Zenk is a home-grown Monte native, having graduated from Montevideo High School in 1969. He then went on to attend the University of Minnesota, graduating from its School of Dentistry in 1979. Zenk’s interest in dentistry developed while he was at the University. “I wanted to do something in the health profession and health finances. I also liked science. Dentistry was a really good fit, because you could own your own business, call your own shots, set your own hours, and hire the people you wanted on your team,” he said. After graduating from the U of M, he did two stints as a dental associate: one in New Prague, and also a year in Windom. Zenk, who had married his high school sweetheart, Sonja, said: “I liked being in a small town, and I often wondered why we weren’t in our own small hometown.” Opportunity knocked one Thanksgiving when the owner of the newly built East Acres office complex in Montevideo invited Zenk to set up a practice in his building. Zenk accepted, and on March 1, 1981, Montevideo Family Dentistry opened its doors.
“As I mentioned previously, Nancy Hendrickson was my first employee; it was just the two of us, and she is still my certified assistant,” Zenk said. For the past 10 years, Zenk has been a volunteer teacher at Rice Dental Clinic in Willmar. “I enjoy teaching and giving something back to the profession. The students I teach are seniors. He said: “They know how to do the work; sometimes they just need advice, help, and some encouragement.” Zenk plans to continue teaching after he officially retires from day-to-day duties at the office. “I like teaching,” he said, “it keeps me involved in the profession!”

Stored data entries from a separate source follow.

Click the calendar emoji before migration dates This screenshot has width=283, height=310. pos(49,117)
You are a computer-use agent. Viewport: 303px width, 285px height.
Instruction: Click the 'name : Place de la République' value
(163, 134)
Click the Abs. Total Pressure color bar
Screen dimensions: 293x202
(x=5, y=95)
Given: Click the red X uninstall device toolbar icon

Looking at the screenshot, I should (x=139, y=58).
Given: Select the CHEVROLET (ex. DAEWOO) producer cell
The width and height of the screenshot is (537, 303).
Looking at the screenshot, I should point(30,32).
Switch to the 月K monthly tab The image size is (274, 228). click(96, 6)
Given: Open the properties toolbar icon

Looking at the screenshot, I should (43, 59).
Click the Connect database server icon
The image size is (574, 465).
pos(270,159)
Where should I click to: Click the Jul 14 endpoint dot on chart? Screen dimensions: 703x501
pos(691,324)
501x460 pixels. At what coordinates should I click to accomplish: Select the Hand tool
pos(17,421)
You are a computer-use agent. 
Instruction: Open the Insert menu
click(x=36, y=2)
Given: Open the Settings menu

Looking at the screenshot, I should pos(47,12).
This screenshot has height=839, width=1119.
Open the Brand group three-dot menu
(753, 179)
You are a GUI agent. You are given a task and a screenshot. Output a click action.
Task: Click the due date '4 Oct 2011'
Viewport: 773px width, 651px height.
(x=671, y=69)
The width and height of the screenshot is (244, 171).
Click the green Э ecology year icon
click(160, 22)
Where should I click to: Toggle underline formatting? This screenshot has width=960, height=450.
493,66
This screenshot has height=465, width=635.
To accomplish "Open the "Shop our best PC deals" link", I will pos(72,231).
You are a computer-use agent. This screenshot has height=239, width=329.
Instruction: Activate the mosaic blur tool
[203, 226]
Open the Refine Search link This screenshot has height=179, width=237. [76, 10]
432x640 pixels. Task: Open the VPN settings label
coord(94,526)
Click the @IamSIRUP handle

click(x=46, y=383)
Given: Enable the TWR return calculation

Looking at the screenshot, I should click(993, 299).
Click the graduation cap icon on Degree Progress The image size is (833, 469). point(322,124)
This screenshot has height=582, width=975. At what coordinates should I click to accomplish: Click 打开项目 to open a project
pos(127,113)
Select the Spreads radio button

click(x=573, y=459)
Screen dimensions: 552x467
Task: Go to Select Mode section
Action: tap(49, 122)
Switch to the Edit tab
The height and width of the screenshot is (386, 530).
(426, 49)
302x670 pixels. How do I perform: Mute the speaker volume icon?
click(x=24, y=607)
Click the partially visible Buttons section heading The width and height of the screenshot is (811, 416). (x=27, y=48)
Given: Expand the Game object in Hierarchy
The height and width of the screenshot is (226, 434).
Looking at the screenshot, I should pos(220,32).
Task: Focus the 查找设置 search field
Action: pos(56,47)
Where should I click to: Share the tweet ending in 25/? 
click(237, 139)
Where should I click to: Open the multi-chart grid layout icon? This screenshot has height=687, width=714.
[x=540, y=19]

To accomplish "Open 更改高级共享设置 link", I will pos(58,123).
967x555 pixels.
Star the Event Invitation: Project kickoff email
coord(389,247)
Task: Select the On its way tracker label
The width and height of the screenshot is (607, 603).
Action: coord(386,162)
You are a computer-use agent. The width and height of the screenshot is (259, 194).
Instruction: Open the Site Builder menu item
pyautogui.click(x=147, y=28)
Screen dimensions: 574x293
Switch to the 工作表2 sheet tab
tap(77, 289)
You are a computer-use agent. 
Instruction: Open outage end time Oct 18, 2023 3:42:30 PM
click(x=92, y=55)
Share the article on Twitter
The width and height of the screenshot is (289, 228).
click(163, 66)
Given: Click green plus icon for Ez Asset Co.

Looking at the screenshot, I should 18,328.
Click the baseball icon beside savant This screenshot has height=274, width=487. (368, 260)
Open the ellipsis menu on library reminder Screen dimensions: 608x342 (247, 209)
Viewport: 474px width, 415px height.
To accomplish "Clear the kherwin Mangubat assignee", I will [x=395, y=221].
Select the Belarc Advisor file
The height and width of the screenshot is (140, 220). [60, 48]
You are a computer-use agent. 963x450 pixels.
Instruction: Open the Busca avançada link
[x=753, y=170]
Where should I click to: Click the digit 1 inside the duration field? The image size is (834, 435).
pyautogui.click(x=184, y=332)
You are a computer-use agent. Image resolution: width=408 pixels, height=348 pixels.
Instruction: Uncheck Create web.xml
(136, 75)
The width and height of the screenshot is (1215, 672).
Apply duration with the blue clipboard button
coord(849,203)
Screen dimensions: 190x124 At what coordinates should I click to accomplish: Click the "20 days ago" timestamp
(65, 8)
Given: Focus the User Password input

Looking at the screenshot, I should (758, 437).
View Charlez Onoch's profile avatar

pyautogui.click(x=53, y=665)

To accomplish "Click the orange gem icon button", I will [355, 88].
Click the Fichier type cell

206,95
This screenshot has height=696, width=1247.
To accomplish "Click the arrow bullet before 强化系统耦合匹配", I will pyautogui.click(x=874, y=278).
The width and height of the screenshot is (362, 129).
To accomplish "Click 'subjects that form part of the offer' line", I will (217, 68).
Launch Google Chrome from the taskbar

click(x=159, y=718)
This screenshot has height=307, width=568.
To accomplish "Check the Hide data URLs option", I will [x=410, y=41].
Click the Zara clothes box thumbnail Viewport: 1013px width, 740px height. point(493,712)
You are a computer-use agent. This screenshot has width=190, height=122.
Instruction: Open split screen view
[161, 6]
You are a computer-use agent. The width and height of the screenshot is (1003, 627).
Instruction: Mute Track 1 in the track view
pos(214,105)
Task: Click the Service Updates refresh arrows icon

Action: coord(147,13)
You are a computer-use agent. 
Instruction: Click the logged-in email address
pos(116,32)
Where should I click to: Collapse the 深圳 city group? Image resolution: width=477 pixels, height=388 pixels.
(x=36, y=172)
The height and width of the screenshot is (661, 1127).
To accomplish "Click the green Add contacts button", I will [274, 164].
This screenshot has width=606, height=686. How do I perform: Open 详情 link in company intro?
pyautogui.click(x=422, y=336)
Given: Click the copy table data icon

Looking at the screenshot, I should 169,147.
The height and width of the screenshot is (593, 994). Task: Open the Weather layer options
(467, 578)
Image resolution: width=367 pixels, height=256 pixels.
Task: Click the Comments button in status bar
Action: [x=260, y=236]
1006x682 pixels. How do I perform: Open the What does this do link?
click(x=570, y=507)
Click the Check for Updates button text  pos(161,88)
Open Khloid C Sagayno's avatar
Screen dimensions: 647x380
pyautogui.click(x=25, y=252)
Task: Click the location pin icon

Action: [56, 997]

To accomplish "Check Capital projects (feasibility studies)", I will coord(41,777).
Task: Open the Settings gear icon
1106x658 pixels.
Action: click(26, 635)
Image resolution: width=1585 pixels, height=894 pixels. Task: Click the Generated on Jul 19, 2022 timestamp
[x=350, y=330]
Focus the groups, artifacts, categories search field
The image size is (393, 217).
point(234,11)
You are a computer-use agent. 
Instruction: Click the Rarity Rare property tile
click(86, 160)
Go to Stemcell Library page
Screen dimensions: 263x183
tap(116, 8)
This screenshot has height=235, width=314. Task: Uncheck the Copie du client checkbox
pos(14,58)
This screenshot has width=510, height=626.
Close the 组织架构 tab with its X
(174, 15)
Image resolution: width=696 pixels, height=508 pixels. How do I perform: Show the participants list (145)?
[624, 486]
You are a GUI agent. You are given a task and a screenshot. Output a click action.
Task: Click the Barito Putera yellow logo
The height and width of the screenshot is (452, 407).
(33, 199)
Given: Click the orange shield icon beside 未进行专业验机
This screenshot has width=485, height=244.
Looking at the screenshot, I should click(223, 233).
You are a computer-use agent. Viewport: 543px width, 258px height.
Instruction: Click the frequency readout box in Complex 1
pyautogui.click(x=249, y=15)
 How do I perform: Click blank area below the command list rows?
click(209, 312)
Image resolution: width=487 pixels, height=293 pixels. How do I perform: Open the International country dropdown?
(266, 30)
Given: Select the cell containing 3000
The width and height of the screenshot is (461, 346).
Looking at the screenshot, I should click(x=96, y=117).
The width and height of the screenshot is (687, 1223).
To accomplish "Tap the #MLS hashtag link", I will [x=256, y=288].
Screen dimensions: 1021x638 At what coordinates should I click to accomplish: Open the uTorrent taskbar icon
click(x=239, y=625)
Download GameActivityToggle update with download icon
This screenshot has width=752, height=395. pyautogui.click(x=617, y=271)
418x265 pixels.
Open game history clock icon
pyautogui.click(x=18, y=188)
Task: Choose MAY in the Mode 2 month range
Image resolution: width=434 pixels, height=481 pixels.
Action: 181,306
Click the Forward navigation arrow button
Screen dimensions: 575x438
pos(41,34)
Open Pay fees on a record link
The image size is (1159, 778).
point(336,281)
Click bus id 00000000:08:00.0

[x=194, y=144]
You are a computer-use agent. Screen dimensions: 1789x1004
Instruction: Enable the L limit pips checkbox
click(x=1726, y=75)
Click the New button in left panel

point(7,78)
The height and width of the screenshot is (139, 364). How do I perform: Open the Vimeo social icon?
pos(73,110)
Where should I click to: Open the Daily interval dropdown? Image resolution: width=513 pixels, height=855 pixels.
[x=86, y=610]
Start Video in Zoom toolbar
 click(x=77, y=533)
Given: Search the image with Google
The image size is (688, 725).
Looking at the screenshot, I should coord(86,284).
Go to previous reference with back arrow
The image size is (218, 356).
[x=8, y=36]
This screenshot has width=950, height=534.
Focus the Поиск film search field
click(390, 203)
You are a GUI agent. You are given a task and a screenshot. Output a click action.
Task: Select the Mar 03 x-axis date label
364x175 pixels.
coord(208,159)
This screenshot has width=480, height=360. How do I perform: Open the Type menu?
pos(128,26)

In his 38 years as a dentist, perhaps nothing amazes Zenk more than advances in dental technology. “When we first started, we wrote everything on paper. Then, the first computer programs for dentistry came out. Now everything is digital, including X-rays,” he said. Zenk sees technology playing an ever larger role in the future of dentistry. He said: “A lot of crowns and restorations are currently made with 3D printing technology. As costs come down, those services will be offered more often. 3D printing will transform dentistry.”
Zenk does harbor concerns for the future of dentistry in rural areas. “You have to wonder if smaller towns will be able to retain their dentists. There is no shortage of dentists, however. They have to be convinced to leave the Cities and practice in our rural communities. “What needs to be done is to convince our rural students to become dentists. We would have a little better chance of getting them back if they come from a rural background,” he said.
Zenk is looking forward to spending time with his grandchildren once he retires. “Sonja and I have nine grandkids: four in Monte, four in Glenwood, and one in the Cities. We live in Monte, have a cabin at Minnewaska, and I teach in the Cities; it works out good for spending time with them!”
More than anything else, Zenk is very grateful for having the opportunity to serve his hometown community for the past 38 years. “I am thankful for being able to work with such wonderful patients and staff over the years. It’s been fun watching our office grow from one employee to where we are today. I am so thankful to everyone,” he said. Zenk’s last official day at the office will be on March 26, and a retirement party in his honor has been planned for April 2 at Talking Waters from 4- 7 p.m.